Lady Baltimore Eats

Lady Baltimore
Lady Baltimore EatsChristopher Hirsheimer

"Noooooo, don't do it like that!" my 72-year-old Aunt Eadie hisses, yanking my mallet away. "Don't crush it!" We're at Bo Brooks, a northeastern Baltimore crab house, and I'm about to bash a fire engine-red, seven-inch jimmy when my aunt springs into action. She reaches over, cradles the crab (underside up), and begins to demonstrate the true-and-only method for consuming it—a set of actions quite possibly as codified, if not as ancient, as those of a Japanese tea ceremony. "Now, first you grab hold of what's called the apron—start from this pointy little thing here—then you rip back until you've got the guts exposed. You see all that golden-yellow gooey stuff? That's the mustard. It's the fat, the best part. Eat it or I'll hit you."

And then we eat, just eat—rip, dig, crack, puncture, slurp, right to the top of our skulls—succumbing to the near-narcotic rush that comes from devouring vinegar-and-beer-steamed alabaster nuggets of good, pure Chesapeake Bay blue-crab meat, mixed with the pow!-right-in-the-kisser pungency of rock salt and Maryland seafood seasoning. Few words pass our lips. We're in crab nirvana. "Welcome to Bawlmer, hon," Aunt Eadie says as she flings me another crab.

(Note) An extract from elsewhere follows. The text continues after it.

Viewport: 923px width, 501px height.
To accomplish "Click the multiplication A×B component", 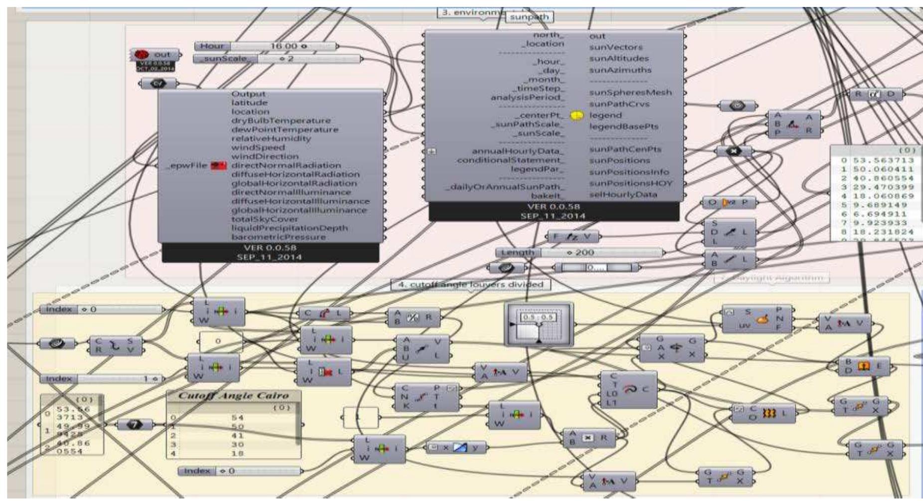I will [589, 437].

It never fails. Regardless of how much time I have spent here, I am an outsider—an alien from out west whose parents broke free from Baltimore after World War II and raised me in California on Bergman movies and avocados and grilled lamb, not Orioles games and sour beef and scrapple. Aunt Eadie is my bridge to sacred back-east traditions long ignored or forgotten by my immediate family—and whenever I visit, I am a foreigner who must be taught how to eat, how to interpret the local dialect ("oil" is url; "pocketbook" becomes pockybook), how to appreciate this city all over again—and appreciation has not come easy.

The summer vacations I spent in Charm City—the name dreamed up by some public-relations whizzes to promote the town in the 1970s—as a kid were wondrous, but disorienting, too: Here was a place that was green all summer long, not brown and brittle like home. Here was a place where important Historical Monuments lurked around every corner ("Fort McHenry is my favorite hysterical place in Baltimore," Aunt Eadie would tell me, tongue only somewhat in cheek), as did social traditions that were every bit as fixed in the past. The city remained, and remains, unfamiliar to me. Why, then, do I know its savory, sweaty, sour, exaggerated tastes as well as I know the dream I had last night? Why, when I eat spice-encrusted steamed crabs and toothache-sweet, chocolate-frosted Berger's cookies—the antithesis of the California food I grew up with—do I feel that I am, in some primal way, eating the food I know best?

Aunt Eadie is my bridge to sacred back-east traditions long ignored or forgotten by my immediate family

And so, in search of Baltimore's gastronomic essence, Aunt Eadie and I set out one morning, with "How Much Is That Doggie in the Window?" blaring on our car radio. "Look!" says Aunt Eadie, slowing down in front of a tiny sliver of clapboard house. "That's where we lived when we were so poor, one year all I asked for was a can of asparagus for my birthday." We're near our first destination, Hollins Market, in a gradually gentrifying neighborhood of quietly regal, upright row houses that H. L. Mencken once called home. Hollins is a remnant of Baltimore's city-subsidized market system, established in 1763. Once there were hundreds of such permanent, indoor markets nationwide. Now they only number in the teens, and Baltimore has six—Hollins, Cross Street, Broadway, and Northeast, all still city-sponsored, and the now privately owned Lexington and Avenue markets.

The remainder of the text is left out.